Rose and Nellie Cohen and Anastasia Bitsenko

Rebellious Daughter’s of History #17 by Judy Cox From suffrage to Stalins Purges: Rose and Nellie Cohen The Cohen sisters were the daughters of Maurice and Ada Cohen, refugees from Poland who settled in Whitechapel in 1884. Rose was born in 1894. As teenagers, Rose and Nellie joined Sylvia Pankhurst’s radical women’s suffrage Movement in […]


06/06/2020


Rebellious Daughter’s of History #17

by Judy Cox

From suffrage to Stalins Purges: Rose and Nellie Cohen

The Cohen sisters were the daughters of Maurice and Ada Cohen, refugees from Poland who settled in Whitechapel in 1884. Rose was born in 1894. As teenagers, Rose and Nellie joined Sylvia Pankhurst’s radical women’s suffrage Movement in East London.

In 1913, Nellie became Sylvia Pankhurst’s personal secretary. Nellie and Rose moved into a flat on Grays Inn Road with two comrades from the East London Federation of Suffragettes. Everyone in the flat became Communists.

In March 1917, Sylvia addressed a meeting organised by the East London Jewish community to welcome the overthrow of the Tsar. The Cohen sisters shared this enthusiasm for the Russian Revolution.

In 1919, Sylvia tried to set up a communist organisation in Nellie and Rose’s flat and appointed Nellie to an organisation which built support for Soviet Russia. Rose became a prominent figure in the group which won the approval of the Comintern, the Communist Party of Great Britain, founded in 1921.

In the 1920s and 1930s, Rose was entrusted with a series of missions for the Comintern, taking her to Paris, Moscow and Berlin. Rose met David Petrovsky, a Comintern agent. They married and, in 1929, Rose gave birth to their son Alexey in Moscow, where she had settled.

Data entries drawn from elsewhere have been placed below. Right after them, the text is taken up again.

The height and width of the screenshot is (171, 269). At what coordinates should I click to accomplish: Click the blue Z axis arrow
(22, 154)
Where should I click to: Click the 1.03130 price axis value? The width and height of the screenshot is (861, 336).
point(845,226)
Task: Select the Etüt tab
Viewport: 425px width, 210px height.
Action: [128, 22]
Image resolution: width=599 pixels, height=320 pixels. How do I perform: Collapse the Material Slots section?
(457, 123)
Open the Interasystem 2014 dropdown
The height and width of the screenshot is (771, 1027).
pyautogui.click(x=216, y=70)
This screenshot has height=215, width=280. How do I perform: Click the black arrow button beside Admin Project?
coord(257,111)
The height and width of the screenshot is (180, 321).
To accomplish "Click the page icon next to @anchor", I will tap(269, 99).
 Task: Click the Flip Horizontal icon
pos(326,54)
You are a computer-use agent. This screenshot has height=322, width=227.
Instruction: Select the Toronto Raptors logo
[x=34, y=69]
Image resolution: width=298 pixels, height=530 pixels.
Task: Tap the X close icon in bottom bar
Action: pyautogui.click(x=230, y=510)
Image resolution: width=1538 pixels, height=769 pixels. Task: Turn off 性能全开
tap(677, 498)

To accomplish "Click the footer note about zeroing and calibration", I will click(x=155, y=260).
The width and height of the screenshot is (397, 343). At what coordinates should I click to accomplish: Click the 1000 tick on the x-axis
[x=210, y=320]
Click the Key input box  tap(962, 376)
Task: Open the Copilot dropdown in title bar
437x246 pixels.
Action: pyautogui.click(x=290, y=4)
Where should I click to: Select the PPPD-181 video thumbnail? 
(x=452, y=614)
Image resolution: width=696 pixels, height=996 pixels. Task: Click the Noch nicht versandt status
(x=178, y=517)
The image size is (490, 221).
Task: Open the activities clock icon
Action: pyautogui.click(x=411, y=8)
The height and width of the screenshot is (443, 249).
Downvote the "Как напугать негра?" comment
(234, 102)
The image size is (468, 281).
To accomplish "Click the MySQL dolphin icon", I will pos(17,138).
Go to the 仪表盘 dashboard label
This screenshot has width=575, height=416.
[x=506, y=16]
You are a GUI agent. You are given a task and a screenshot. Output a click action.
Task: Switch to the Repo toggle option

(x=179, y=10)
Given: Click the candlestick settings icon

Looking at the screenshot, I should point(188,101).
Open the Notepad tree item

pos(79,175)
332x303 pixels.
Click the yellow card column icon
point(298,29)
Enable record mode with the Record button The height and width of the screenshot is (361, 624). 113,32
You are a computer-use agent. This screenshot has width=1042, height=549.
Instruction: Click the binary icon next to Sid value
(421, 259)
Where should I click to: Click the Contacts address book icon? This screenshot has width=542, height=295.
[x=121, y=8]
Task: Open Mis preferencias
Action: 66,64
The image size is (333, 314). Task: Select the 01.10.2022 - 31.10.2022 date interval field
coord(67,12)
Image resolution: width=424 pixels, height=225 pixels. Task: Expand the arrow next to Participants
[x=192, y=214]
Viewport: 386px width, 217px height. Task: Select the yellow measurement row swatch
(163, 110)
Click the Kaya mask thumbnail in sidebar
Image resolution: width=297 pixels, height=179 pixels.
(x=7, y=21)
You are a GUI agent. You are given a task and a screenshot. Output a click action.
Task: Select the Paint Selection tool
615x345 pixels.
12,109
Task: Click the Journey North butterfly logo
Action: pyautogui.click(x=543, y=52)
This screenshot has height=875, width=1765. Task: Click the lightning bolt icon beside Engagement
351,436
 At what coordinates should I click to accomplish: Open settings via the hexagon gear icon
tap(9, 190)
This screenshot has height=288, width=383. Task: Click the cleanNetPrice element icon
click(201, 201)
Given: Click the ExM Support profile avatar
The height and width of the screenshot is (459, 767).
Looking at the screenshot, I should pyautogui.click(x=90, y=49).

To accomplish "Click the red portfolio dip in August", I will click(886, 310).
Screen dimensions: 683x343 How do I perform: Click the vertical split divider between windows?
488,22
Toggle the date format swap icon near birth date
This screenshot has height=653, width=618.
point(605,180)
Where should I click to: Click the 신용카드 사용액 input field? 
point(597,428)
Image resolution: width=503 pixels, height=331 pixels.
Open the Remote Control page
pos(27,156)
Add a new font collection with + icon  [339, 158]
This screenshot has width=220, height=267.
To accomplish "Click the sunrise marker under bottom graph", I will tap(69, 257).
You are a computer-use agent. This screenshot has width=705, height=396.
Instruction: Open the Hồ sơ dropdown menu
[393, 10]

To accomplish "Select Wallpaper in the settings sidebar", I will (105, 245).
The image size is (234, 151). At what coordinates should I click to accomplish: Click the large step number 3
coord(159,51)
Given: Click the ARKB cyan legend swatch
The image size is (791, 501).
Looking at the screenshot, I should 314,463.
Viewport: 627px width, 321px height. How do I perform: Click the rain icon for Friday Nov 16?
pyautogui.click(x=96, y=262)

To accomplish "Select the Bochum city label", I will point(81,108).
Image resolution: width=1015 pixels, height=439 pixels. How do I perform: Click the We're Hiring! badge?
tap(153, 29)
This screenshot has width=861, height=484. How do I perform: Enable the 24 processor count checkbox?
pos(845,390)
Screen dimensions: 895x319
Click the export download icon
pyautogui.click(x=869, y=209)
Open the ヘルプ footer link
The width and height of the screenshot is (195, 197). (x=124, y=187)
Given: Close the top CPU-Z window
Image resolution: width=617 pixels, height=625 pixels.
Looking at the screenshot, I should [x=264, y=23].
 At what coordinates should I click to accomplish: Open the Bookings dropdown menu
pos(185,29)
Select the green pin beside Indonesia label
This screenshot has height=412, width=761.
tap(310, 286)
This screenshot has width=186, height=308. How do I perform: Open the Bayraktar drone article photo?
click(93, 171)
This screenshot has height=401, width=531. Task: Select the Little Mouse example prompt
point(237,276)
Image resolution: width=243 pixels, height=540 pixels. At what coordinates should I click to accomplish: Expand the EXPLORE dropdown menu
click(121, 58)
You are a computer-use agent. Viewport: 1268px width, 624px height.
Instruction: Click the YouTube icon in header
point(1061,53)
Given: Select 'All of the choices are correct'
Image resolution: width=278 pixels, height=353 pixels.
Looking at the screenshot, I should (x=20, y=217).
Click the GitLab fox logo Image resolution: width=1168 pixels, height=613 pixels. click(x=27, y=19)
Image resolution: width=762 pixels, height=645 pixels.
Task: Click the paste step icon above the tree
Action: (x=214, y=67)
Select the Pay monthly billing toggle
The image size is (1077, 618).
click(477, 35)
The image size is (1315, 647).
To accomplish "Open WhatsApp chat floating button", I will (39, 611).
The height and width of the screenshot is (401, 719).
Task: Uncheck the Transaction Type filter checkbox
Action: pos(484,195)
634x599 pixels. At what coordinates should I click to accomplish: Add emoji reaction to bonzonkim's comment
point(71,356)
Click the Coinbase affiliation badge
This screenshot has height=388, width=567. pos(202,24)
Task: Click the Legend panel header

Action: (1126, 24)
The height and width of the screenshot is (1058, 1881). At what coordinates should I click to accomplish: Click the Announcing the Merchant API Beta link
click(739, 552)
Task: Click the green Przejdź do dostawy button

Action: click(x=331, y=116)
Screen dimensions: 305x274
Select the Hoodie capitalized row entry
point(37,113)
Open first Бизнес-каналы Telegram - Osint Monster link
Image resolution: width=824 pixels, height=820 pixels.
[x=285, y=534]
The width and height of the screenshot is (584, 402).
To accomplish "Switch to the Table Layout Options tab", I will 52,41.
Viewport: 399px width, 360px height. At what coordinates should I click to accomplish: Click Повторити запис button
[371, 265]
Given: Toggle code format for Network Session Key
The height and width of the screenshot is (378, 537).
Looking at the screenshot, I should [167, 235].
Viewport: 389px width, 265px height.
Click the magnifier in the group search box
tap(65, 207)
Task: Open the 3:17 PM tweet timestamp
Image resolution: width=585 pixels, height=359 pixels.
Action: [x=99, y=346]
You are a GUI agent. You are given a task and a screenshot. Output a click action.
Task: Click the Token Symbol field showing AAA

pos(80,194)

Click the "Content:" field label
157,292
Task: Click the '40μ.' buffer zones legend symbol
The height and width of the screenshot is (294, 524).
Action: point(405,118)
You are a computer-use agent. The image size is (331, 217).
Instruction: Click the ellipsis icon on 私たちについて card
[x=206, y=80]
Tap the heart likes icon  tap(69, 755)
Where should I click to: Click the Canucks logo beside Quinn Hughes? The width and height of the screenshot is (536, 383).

That same year, Nellie had a daughter, Joyce. The father was a married man who was unaware of Nellie’s pregnancy. Nellie’s friend went to live in New York’s communist circles. She returned to England and worked in the Soviet Embassy in London.

In Moscow in the 1930s, Rose worked as the foreign editor of the USSR’s only English-language newspaper, the Moscow Daily News. In the late 1930s, a wave of arrests and executions were unleashed on the Soviet populace. In 1937 Stalin’s secret police came for Rose and her husband.

David Petrovsky was arrested and executed in September. Rose was also arrested, distraught at the fate of her son. Prominent British Communists such as Harry Pollitt appealed for her life.

Nellie did not grasp the severity of her sister’s situation. On 14 August 1937, she wrote a letter to her sister filled with family anecdotes. The letter was returned to sender. Three months later, Rose was executed.

Nellie remained a committed member of the Parliament Hill Fields branch of the Communist Party of Great Britain until her death in 1979.

Revolution, Guns and Peace: Anastasia Bitsenko (1875-1938)

Anastasia Bitsenko was born into a peasant family in a small village but managed to qualify as a teacher. During a famine in 1899, she organised communal kitchens. She then went to Moscow to continue her studies. There, she met and married Mikhail Bitsenko, a member of the Socialist Revolutionary Party. In 1901, they were arrested and banished from Moscow for organising student disorders.

In 1903, Anastasia left her husband and travelled to St Petersburg, where she became a full-time activist for the Social Revolutionaries (SR). The next year, she joined a member of a women’s terrorist group which planned to assassinate the minister of the interior, but she was betrayed, arrested and exiled to the Arctic Circle. Anastasia escaped and returned to Moscow, where she was in charge of organising rail workers before joining a SR flying combat detachment.

In 1905 Anastasia volunteered to assassinate the Minister of War, who had brutally repressed a peasant revolt. She marched into his office, placed a draft of his death sentence on his desk and shot him dead. She was arrested and sentenced to death, but this was commuted to life imprisonment. She spent 11 years in penal servitude.

Anastasia was released by the February Revolution of 1917. During the October Revolution, she served on the Petrograd Military Revolutionary Committee and the Central Executive Committee of the Soviets. Anastasia was a highly-respected revolutionary.

She was appointed to the Soviet delegation to the Brest-Litovsk peace negotiations which ended the fighting on the Eastern Front. Sitting amidst the uniformed Generals, with their medals and monocles, Bitsenko stood out as the only women present, and almost certainly the only delegate who had shot a minister of war.

Back in Russia in November 1918, she joined the Communist Party and served on several important committees. Anastasia fell victim to Stalin’s purges. She was sentenced to death and shot on 16 June 1938.